Assignment —
Taking the entries below from the top, restate each line exactly and end with the line containing "[Volgende aankondiging] (651, 6)".

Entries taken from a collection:
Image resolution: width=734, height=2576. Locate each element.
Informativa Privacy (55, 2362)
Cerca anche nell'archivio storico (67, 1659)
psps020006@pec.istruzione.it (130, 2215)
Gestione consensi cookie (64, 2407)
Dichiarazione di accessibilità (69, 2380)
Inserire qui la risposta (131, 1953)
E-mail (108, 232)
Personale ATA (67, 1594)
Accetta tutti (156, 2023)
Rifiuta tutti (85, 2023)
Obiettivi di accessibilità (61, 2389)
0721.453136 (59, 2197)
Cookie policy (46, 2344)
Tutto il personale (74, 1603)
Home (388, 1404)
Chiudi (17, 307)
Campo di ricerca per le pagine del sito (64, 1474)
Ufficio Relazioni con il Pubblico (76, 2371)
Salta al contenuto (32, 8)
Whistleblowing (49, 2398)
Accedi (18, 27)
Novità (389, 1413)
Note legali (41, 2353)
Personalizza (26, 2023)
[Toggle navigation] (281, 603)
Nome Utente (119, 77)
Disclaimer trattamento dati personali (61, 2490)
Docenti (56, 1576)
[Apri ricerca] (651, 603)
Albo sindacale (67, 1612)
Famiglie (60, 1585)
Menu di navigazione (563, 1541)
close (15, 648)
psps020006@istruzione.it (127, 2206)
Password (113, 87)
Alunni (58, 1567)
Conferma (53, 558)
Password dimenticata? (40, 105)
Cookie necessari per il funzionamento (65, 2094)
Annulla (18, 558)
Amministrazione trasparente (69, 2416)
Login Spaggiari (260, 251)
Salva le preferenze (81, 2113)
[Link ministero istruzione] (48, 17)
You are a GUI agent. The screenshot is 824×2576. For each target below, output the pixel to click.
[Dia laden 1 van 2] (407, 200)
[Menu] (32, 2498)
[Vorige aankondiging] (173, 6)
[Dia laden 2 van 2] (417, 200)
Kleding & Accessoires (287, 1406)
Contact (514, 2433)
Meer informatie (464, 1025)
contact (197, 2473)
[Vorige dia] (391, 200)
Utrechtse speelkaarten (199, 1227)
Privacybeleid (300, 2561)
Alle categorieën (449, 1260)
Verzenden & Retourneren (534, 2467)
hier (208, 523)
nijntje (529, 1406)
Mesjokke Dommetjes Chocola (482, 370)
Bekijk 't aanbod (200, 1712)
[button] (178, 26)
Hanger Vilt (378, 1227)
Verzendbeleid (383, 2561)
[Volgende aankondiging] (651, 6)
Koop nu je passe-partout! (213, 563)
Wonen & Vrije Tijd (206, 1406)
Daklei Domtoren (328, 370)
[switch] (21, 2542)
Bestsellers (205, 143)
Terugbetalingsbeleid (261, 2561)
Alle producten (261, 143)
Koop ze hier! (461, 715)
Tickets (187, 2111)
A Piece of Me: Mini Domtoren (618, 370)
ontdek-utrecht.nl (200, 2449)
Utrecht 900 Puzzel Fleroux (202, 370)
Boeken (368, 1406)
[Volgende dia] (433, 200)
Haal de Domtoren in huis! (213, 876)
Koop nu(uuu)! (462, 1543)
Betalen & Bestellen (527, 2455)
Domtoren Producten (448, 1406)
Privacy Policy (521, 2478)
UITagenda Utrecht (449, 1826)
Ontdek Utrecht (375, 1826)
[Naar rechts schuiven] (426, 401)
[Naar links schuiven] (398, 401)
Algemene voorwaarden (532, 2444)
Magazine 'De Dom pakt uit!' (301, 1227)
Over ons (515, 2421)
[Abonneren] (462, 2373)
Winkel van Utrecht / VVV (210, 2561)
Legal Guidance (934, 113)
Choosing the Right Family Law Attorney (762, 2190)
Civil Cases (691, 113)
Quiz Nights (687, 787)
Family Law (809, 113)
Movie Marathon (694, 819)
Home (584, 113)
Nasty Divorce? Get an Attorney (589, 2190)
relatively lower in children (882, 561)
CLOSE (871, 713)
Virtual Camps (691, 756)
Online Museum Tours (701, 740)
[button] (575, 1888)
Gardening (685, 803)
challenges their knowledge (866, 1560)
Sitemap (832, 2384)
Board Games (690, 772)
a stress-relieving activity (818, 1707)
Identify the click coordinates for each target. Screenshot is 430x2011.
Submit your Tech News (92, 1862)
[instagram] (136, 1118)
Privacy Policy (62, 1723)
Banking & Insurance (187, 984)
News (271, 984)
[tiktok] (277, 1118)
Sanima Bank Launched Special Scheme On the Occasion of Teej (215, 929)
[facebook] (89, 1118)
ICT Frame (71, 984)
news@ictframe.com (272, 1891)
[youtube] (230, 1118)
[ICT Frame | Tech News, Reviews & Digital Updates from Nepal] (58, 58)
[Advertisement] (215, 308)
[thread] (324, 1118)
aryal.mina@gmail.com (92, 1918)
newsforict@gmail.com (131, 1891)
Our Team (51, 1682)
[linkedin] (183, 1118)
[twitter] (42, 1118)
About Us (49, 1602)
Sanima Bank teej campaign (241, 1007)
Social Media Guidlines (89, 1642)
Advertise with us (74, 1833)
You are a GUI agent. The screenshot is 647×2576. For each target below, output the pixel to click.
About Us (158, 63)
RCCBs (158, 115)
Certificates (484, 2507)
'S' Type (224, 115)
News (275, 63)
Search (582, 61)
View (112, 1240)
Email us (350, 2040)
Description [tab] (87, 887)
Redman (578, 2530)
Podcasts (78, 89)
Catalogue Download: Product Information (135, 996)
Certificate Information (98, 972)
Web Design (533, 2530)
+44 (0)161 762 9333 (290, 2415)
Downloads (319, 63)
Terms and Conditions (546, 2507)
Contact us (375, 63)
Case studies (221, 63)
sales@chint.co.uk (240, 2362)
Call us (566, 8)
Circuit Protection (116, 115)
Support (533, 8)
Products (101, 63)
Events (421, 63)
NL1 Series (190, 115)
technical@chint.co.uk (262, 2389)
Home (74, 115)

Expected answer —
Image resolution: width=734, height=2576. Locate each element.
Informativa Privacy (55, 2362)
Cerca anche nell'archivio storico (67, 1659)
psps020006@pec.istruzione.it (130, 2215)
Gestione consensi cookie (64, 2407)
Dichiarazione di accessibilità (69, 2380)
Inserire qui la risposta (131, 1953)
E-mail (108, 232)
Personale ATA (67, 1594)
Accetta tutti (156, 2023)
Rifiuta tutti (85, 2023)
Obiettivi di accessibilità (61, 2389)
0721.453136 (59, 2197)
Cookie policy (46, 2344)
Tutto il personale (74, 1603)
Home (388, 1404)
Chiudi (17, 307)
Campo di ricerca per le pagine del sito (64, 1474)
Ufficio Relazioni con il Pubblico (76, 2371)
Salta al contenuto (32, 8)
Whistleblowing (49, 2398)
Accedi (18, 27)
Novità (389, 1413)
Note legali (41, 2353)
Personalizza (26, 2023)
[Toggle navigation] (281, 603)
Nome Utente (119, 77)
Disclaimer trattamento dati personali (61, 2490)
Docenti (56, 1576)
[Apri ricerca] (651, 603)
Albo sindacale (67, 1612)
Famiglie (60, 1585)
Menu di navigazione (563, 1541)
close (15, 648)
psps020006@istruzione.it (127, 2206)
Password (113, 87)
Alunni (58, 1567)
Conferma (53, 558)
Password dimenticata? (40, 105)
Cookie necessari per il funzionamento (65, 2094)
Annulla (18, 558)
Amministrazione trasparente (69, 2416)
Login Spaggiari (260, 251)
Salva le preferenze (81, 2113)
[Link ministero istruzione] (48, 17)
You are a GUI agent. The screenshot is 824×2576. For each target below, output the pixel to click.
[Dia laden 1 van 2] (407, 200)
[Menu] (32, 2498)
[Vorige aankondiging] (173, 6)
[Dia laden 2 van 2] (417, 200)
Kleding & Accessoires (287, 1406)
Contact (514, 2433)
Meer informatie (464, 1025)
contact (197, 2473)
[Vorige dia] (391, 200)
Utrechtse speelkaarten (199, 1227)
Privacybeleid (300, 2561)
Alle categorieën (449, 1260)
Verzenden & Retourneren (534, 2467)
hier (208, 523)
nijntje (529, 1406)
Mesjokke Dommetjes Chocola (482, 370)
Bekijk 't aanbod (200, 1712)
[button] (178, 26)
Hanger Vilt (378, 1227)
Verzendbeleid (383, 2561)
[Volgende aankondiging] (651, 6)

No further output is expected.